She doesn't know exactly why he left and even though her step dad is great, I think the uncertainty on her bio dad makes her long for a fantasy life.

A counselor once told me she would leave or threat to leave because deep down she was afraid I would leave first.

Every few years, she searches for the next new thing in her life. She'll change jobs, moves, etc. We broke up when we were dating and she said she thought 100% we were done. 2 years ago we separated and although emotionally I think she left a little hope then, she acted like she was 100% done.

It is fair to say I am her best friend. She doesn't have a lot of friends because of her trust issues.

It may scare her to death but I think there is more to give. She need to look at why she is so unhappy and fleeing things in her life. No one in her family, including me, has ever had the balls to tell her to look within and figure out what she is after.

She is super accomplished despite all of this. An amazing person. 

Not that there aren't other issues besides her trust in our marriage (our sex life is a zero because of performance issues on my part and that is something she wants and she is in that crucial child bearing age). She thinks my job comes before her (I now put that into her trust issues as well, nothing is good enough).

She thinks this will be all wrapped up quickly. In my state I think it can be done in a few months.

She has some proposed divorce papers and an agreement. She wants the first part back from me by the end of the week. I want a different marriage, but I don't want a divorce, and know not to just argue with her but now am stuck.


No kids. With the divorce she wants her basic financial support for a few years (alimony even though not required) from me. Financial security is one of her weak points.

Is this where I make a stand and try and point out a lot of this is about her and she needs to find out why she is unhappy and address her trust issues? How do I agree to a divorce without wanting one? I don't like the language in there that essentially says irreconciable differences. She does not want to give more to the marriage (ie religious component, address our sexual problems) and thinks she has given all she can, but this fits her pattern of looking for the next better thing. Do I point any of this out?

I think she thinks we'll be friends after this. She says she wants me to remarry, etc. 

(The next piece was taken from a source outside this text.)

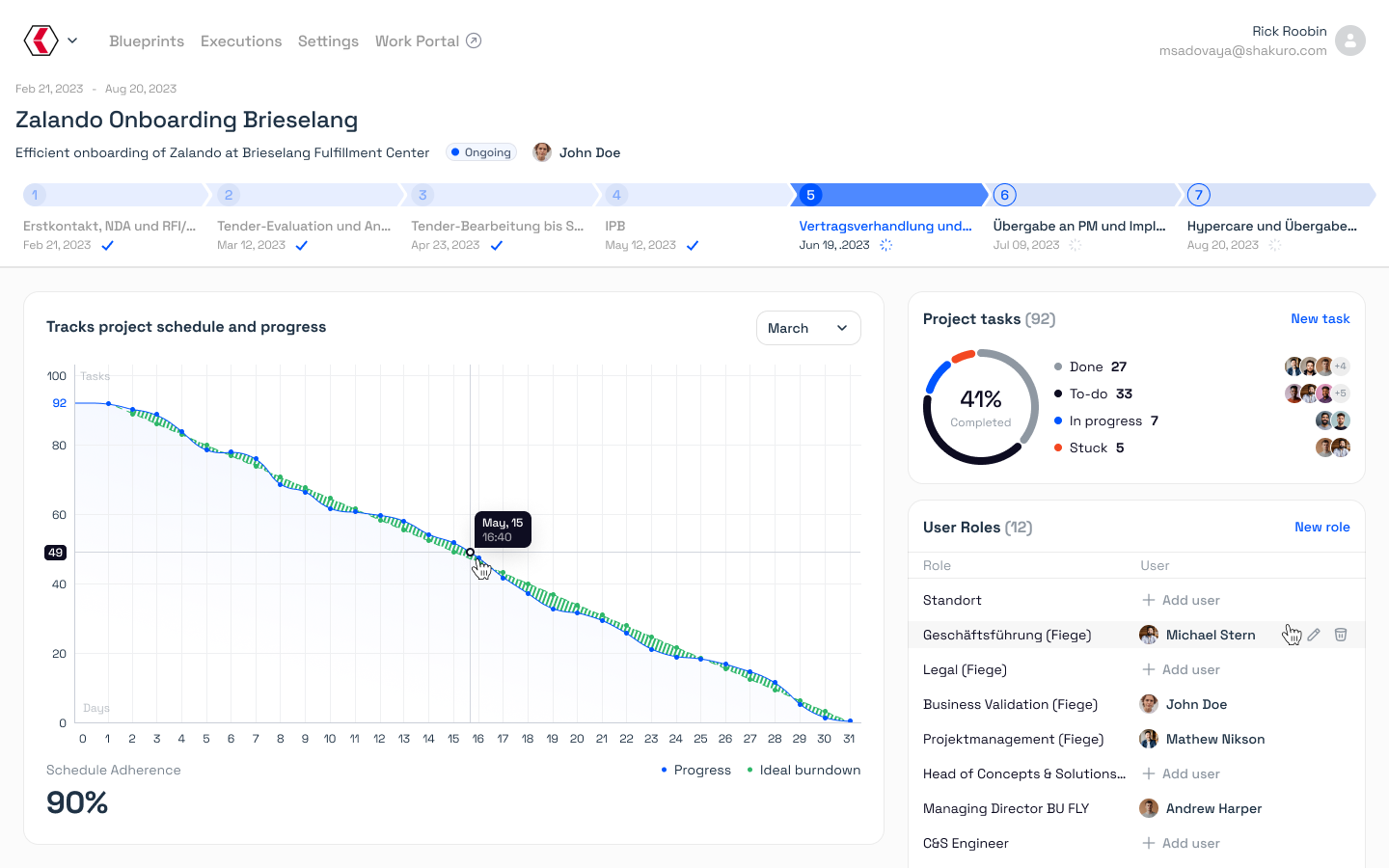Go to the Executions tab
This screenshot has width=1389, height=868.
point(241,41)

I have no idea how to proceed. I want to work on our marriage and not have any regrets that I just let her go. The relief when I said "this will end in divorce" troubles me. This will end in divorce is different from should end in divorce.

Even if it doesn't workout I do care for her and do want her to be happy. She won't find happiness unless she gets to some of her bigger issues. So if I made some sort of stand or suggested she address some of this other stuff, maybe she would get help for her own sake down the road if there is no us.

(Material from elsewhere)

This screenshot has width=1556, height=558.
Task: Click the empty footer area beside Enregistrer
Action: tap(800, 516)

But I want there to be an us and and wondering how to deal with the divorce papers. Wish my state had more of a waiting period.

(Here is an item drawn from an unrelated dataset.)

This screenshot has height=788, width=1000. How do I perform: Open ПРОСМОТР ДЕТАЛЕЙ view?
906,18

Any help would be appreciated.


----------



## PBear (Nov 16, 2010)

*Re: Separated, W Wants Divorce, Told W "this will end in divorce", but I want to save*

How many times have you been separated in your relationship? What have you two done to actually resolve the issues that have caused the separations in the past? What have you done to work on the issues that she's currently referring to?

Pointing out "her issues" won't get you far, I don't think. Suggesting that the two of you get individual counseling and/or marriage counseling may get you farther. But if she's not willing to work on the issues in your marriage, it's just a matter of time before she files. I'd suggest looking into the "180" that's discussed in here on many separation/divorce threads. Start working on yourself and getting yourself into a healthy place to move on. If she decides to join you later, great. If not, you'll be ok too. 

C
_Posted via Mobile Device_


----------



## feight (Jul 21, 2014)

*Re: Separated, W Wants Divorce, Told W "this will end in divorce", but I want to save*



PBear said:


> How many times have you been separated in your relationship? What have you two done to actually resolve the issues that have caused the separations in the past? What have you done to work on the issues that she's currently referring to?
> 
> Pointing out "her issues" won't get you far, I don't think. Suggesting that the two of you get individual counseling and/or marriage counseling may get you farther. But if she's not willing to work on the issues in your marriage, it's just a matter of time before she files. I'd suggest looking into the "180" that's discussed in here on many separation/divorce threads. Start working on yourself and getting yourself into a healthy place to move on. If she decides to join you later, great. If not, you'll be ok too.
> 
> ...


We broke up once while dating and she said we were 100% done. Separated two years ago and now this. 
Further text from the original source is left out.